While receiving chemotherapy in Houston, Madre Tonia had met the founder of Magnificat Houses Inc., Rose Mary Badami, who invited her to bring her sisters to join the Magnificat Houses' mission, which was similar to that of the Missionaries. Madre Tonia, excited about the opportunity, received approval from the archbishop of Houston-Galveston, but she realized she could not carry out her dream. Instead, she asked Sister Kathleen, known as Hermana Cata, to accompany the sisters. Three Missionaries of the Eucharist and Sister Kathleen fulfilled Madre Tonia's dream in December 2001.

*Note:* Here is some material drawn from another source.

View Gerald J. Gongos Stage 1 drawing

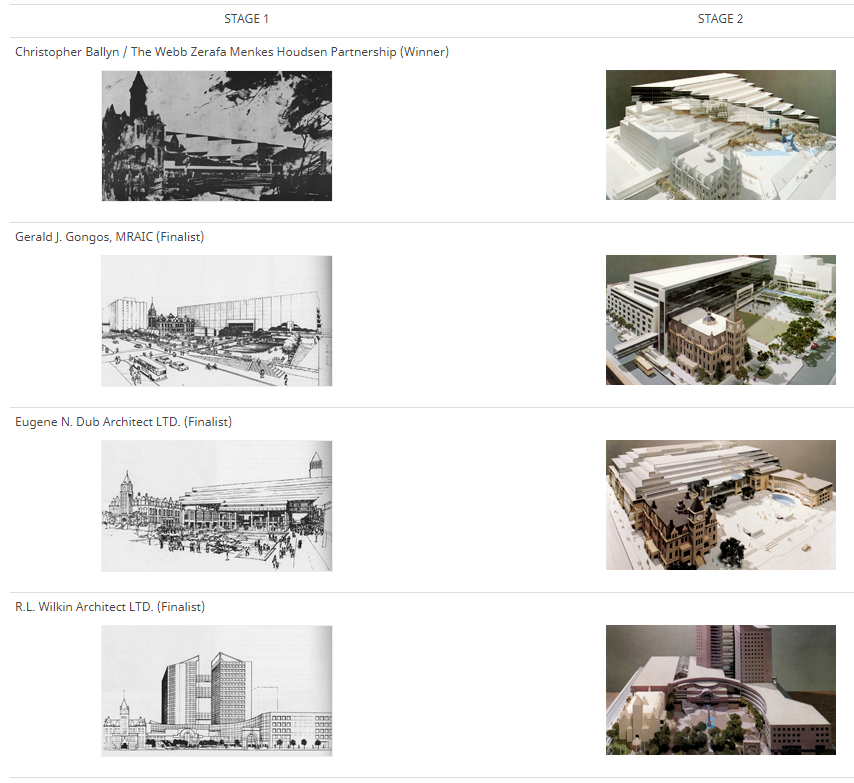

Five sisters, three of them U.S. citizens, work in group shelters in Houston with people who are homeless and people coming from jail, and with Loaves & Fishes, a soup kitchen serving home-cooked meals six days a week. The Missionaries of the Eucharist dream of attracting women in the United States to join them in mission. Sister Kathleen no longer lives with them but visits annually to offer her support and help with fundraising.

In preparing to write this blog, I read many articles from official documents, newspapers and radio accounts about the terrible period of Guatemala's history when the sisters were founded. I had heard about them in years past, but writing this story was very moving. I felt amazement and anguish at the strength of these women, who persevered and continue on even today. Their newsletter photos reflect joy in their faces. I know it is the power of God, but their resilience is unfathomable to me.

*An earlier version of this blog gave incorrect years for Madre Tonia's final vows and her death.

[Joyce Meyer is a member of the Sisters of the Presentation of the Blessed Virgin Mary and GSR's liaison to women religious outside of the United States.]